Afternoon tea in itself is a pretty inoffensive affair, built around the genteel consumption of finger sandwichs, scones and a few polite little pastries. Perhaps the most objectionable part of this daintiest of activities is not the activity itself, but the sums of money that you are sometimes asked to part with to have them. I’m refreshingly surprised to see the price tag on the afternoon tea at Ham Yard Soho, an eclectic hotel where the afternoon tea costs just £19.50 pp, and is full of creative and unique meanderings.

For afternoon tea service the kitchen is allowed to roam free with its own imaginings, and the menu changes regularly. Served on a neon pink triple-tiered stand, each shelf heaves under the weight of a wonderfully unique booty. Gone are the traditional sandwiches, replaced instead with sliders full of sticky pulled oxtail, flatbreads with welsh rarebit, and butter-fried toast with sautéed mushroom and cheese. The only savoury item I’m not completely on board with is a finger sandwich of sliced beef tomato, which feels a little lonely all on its own, and which works nowhere near as well as the cucumber variety.

On the top tier of the stand are pots brimming with clotted cream, raspberry and strawberry jam, which are put to good use on a selection of mini fruit and plain scones. Warm and swaddled in thick cotton, these scones are the perfect little number to transfer gently between savoury and sweet.

Afternoon tea concludes with a selection of pastries, which include a glace cherry macaron, a banana cheesecake and a chocolate cupcake. Although the variety is commendable, only one of each pastry is given for an afternoon tea which serves two people, and so these petit four creations must be halved into even smaller mouthfuls. Still, each mouthful is a delight.

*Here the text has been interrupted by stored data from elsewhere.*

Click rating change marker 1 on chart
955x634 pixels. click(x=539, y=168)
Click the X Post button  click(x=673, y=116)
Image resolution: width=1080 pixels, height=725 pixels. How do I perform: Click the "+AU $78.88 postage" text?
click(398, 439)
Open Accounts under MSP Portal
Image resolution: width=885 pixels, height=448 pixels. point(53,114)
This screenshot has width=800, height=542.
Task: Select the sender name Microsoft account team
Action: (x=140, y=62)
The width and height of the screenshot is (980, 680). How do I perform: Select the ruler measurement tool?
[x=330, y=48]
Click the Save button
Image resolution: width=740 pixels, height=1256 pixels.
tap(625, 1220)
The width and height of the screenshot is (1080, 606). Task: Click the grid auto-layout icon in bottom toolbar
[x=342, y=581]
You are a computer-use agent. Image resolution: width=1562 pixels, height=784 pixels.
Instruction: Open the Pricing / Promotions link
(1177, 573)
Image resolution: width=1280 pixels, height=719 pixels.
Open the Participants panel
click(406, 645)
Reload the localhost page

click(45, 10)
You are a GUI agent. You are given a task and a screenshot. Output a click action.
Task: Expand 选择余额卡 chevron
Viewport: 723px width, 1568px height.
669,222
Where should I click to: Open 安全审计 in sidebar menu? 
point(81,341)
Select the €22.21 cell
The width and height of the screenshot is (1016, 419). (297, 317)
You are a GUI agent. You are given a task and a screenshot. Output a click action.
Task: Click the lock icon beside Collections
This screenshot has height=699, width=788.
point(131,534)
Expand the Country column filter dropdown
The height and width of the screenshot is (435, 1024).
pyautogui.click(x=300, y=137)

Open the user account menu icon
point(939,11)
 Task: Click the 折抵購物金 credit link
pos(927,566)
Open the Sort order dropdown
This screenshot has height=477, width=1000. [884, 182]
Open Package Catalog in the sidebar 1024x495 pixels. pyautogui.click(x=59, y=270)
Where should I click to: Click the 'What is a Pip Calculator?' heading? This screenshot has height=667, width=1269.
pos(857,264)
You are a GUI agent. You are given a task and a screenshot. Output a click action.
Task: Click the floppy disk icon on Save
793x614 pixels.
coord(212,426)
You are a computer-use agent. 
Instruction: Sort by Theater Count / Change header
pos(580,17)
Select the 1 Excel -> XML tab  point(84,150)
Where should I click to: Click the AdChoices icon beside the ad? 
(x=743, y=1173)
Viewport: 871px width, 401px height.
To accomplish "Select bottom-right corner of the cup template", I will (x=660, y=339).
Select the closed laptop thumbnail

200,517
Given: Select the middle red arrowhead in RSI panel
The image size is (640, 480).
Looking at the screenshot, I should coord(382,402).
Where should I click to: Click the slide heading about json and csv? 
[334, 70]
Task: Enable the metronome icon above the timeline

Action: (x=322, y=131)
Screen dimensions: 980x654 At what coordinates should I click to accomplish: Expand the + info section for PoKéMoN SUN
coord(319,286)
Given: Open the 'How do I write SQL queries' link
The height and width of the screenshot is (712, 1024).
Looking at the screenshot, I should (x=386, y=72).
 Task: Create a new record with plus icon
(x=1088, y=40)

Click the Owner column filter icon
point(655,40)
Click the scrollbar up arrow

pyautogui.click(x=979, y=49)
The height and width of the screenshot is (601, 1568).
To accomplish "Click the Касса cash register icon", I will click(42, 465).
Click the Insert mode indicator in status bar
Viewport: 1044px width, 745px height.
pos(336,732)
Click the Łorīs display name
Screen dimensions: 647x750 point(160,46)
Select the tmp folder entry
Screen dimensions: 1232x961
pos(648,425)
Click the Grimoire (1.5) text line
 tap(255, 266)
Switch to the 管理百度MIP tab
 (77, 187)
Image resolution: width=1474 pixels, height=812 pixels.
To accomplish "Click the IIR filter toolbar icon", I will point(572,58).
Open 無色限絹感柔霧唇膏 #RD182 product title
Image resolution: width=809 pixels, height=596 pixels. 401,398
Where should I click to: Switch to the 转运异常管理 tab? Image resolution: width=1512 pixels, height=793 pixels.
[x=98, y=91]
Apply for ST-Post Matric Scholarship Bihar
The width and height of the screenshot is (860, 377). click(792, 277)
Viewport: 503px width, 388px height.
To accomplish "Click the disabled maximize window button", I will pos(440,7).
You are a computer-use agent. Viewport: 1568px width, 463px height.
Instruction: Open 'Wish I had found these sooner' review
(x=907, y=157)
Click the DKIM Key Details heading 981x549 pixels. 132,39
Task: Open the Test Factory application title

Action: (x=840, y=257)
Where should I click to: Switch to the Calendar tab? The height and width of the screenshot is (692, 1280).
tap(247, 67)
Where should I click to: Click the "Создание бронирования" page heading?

Apart from the tea itself, I quite like the chop-and-change nature of the menu, and the flexibility it gives to have exactly what you want and pay for it accordingly. The basic afternoon tea for £19.50 pp includes the tea stand as pictured (for two), and a choice of Earl Grey, Darjeeling or Breakfast tea. More exotic teas are available for an extra £2.50 per pot, whilst refills of the sweet and savoury tea tiers can also be requested for an extra £8 and £6 respectively. Bolstering the tea with a glass of wonderfully smooth Cremant will cost an extra £9 each, whilst a flute of Veuve Clicquot is £15.50.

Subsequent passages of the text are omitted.